CapiFlow sets and reads the following cookies:

• cs_uid — A random unique visitor identifier generated by the plugin. Used as the external_id for Meta CAPI deduplication and cross-session tracking. Lifetime: 180 days. Contains no personal information.
• _fbc — Meta Click ID cookie. Originally set by Meta Pixel SDK when a user clicks a Facebook ad. CapiFlow reads and extends this cookie via HTTP headers to improve server-side attribution. Lifetime: 180 days.
• _fbp — Meta Browser ID cookie. Originally set by Meta Pixel SDK. CapiFlow reads and extends this cookie server-side. Lifetime: 180 days.

These cookies are first-party (set on your domain) and do not contain any personally identifiable information.

Data Storage

CapiFlow creates the following custom database tables:

• {prefix}_capiflow_events — Stores queued and sent CAPI event payloads (event name, status, HTTP response code, hashed payload). Automatically purged after events are sent and aged out.
• {prefix}_capiflow_analytics — Stores daily aggregated analytics (event counts, revenue, source attribution). Used for the dashboard. Automatically purged based on retention settings.

Additionally, CapiFlow stores order-level metadata with the _capiflow_ prefix on WooCommerce orders (client IP, user agent, cookies, event IDs, traffic source). This data is used for server-side CAPI event enrichment and is removed on uninstall if “Keep Data” is not enabled.

Log files are stored in wp-content/uploads/capiflow-logs/ with .htaccess protection to prevent public access. Logs are automatically cleaned during daily maintenance.

Privacy & Consent

By default, CapiFlow fires tracking events once configured with a valid Pixel ID and Access Token. To enforce consent-based blocking, enable the “Consent Enforcement” toggle in CapiFlow Settings and configure a supported Consent Management Platform (CMP). When enabled, CapiFlow will respect tracking consent signals provided by the CMP for both browser pixel and server-side CAPI events.
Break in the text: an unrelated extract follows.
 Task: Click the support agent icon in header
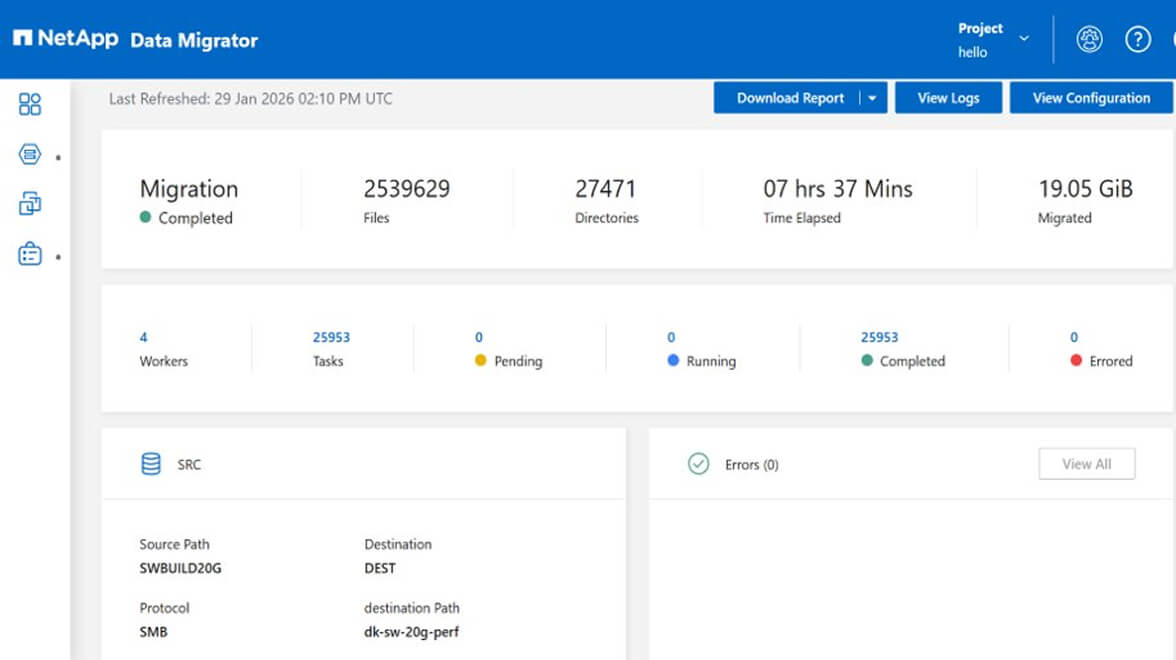click(x=1089, y=39)
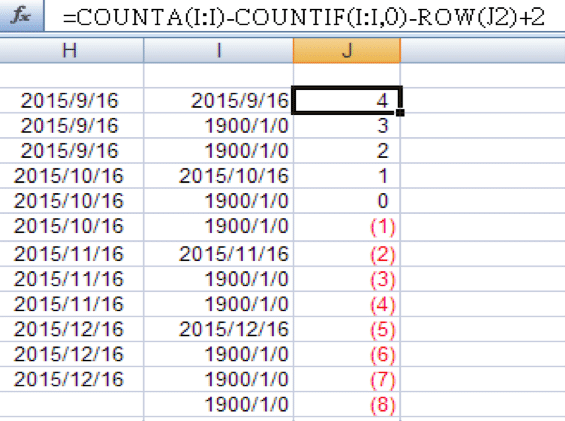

Supported CMPs: CookieYes, Complianz, CookieBot, GDPR Cookie Consent. Custom integration is also available via the capiflow_has_tracking_consent filter.

If no supported CMP or custom consent hook is configured, tracking events will continue to fire normally. Install and configure a compatible consent solution to enforce consent-based blocking.

Store owners are responsible for installing and configuring a lawful consent mechanism where required by applicable privacy regulations.

As a plugin developer, our role is to provide privacy-aware controls, clear disclosures, and integration points for consent management. Store owners remain responsible for their own legal compliance and CMP configuration.